- [Página]:
_ _ _ _ _ _ _

Ora, tal interpretação alternativa à da sentença recorrida é possível e, mais do que isso, impõe-se de forma evidente. A alínea i) do n.º 2 reporta-se ao incumprimento, que tem de ser reiterado, dos deveres de apresentação e de colaboração do devedor até à data da elaboração do parecer referido no n.º 2 do artigo 188.º, ou seja, dos deveres previstos no artigo 83.º. Esta conclusão resulta do simples cotejo entre este último artigo e a referida alínea i). Se dúvidas restassem, bastaria atentar no n.º 3 do artigo 83.º, no qual expressamente se prevê que a recusa de prestação de informações ou de colaboração é livremente apreciada pelo juiz, nomeadamente para efeito da qualificação da insolvência como culposa. É disto que se trata na alínea i) do n.º 2 do artigo 186.º, não da violação do dever de apresentação à insolvência nos termos do artigo 18.º, n.º 1, prevista na alínea a) do n.º 3 daquele artigo. Não há, pois, sobreposição entre as duas normas em causa.
Sendo assim e não se tendo provado qualquer incumprimento dos deveres de apresentação e de colaboração previstos no artigo 83.º por parte da sociedade devedora, forçoso é concluir pela inaplicabilidade da alínea i) do n.º 2 do artigo 186.º à situação dos autos.
Provou-se, isso sim, que, não obstante conhecer a realidade económico-financeira da devedora, o recorrente, seu único sócio e gerente, não a apresentou, nessa qualidade, à insolvência, tendo esta última sido decretada apenas em 2014, a requerimento de um credor, quando não existia qualquer bem para ser liquidado. Mais se provou que a devedora não procedeu ao depósito das contas desde o ano de 2010, referentes às contas de 2009, estando em falta as contas respeitantes aos anos de 2010, 2011, 2012 e 2013. Estas omissões da devedora enquadram-se nas alíneas a) e b) do n.º 3 do artigo 186.º.

Feito este enquadramento, cumpre dar resposta à segunda questão acima formulada: há fundamento para concluir que a insolvência é culposa?

_ _ _ _ _ _ _

- [O que fazer]:
- a) No texto sobre a qualificação da insolvência, a partir de que ano a devedora deixou de depositar as contas?
- b) Indique se cada afirmação está de acordo com o texto sobre a qualificação da insolvência, citando as palavras decisivas: (i) a insolvência foi decretada a requerimento de um credor; (ii) há sobreposição entre as duas normas em causa; (iii) o recorrente era o único sócio e gerente da devedora.
- c) Dê seguimento ao texto sobre a qualificação da insolvência a partir da pergunta final.

- [Dados fornecidos]:
_ _ _ _ _ _ _

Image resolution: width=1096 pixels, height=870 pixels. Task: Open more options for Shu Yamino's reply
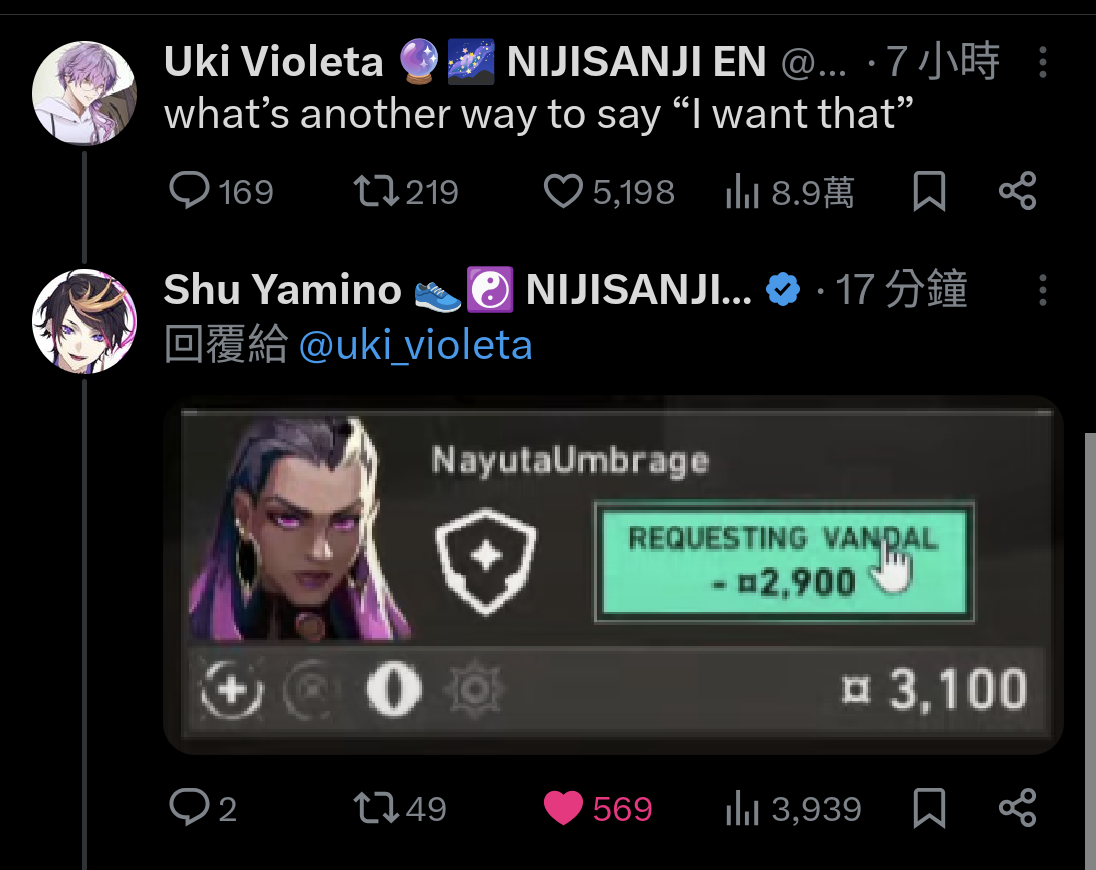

_ _ _ _ _ _ _

- [As respostas]:
- a) A partir do ano de 2010.

- b)
(i) Sim: "tendo esta última sido decretada apenas em 2014, a requerimento de um credor".
(ii) Não: "Não há, pois, sobreposição entre as duas normas em causa."
(iii) Sim: "o recorrente, seu único sócio e gerente".

- c)
Recordemos o disposto no n.º 1 do artigo 186.º, que constitui a cláusula geral nesta matéria: “A insolvência é culposa quando a situação tiver sido criada ou agravada em consequência da actuação, dolosa ou com culpa grave, do devedor, ou dos seus administradores, de direito ou de facto, nos três anos anteriores ao início do processo de insolvência.” Sinteticamente, são pressupostos da insolvência culposa uma actuação dolosa ou com culpa grave e um nexo de causalidade entre tal actuação e a criação ou o agravamento da situação de insolvência.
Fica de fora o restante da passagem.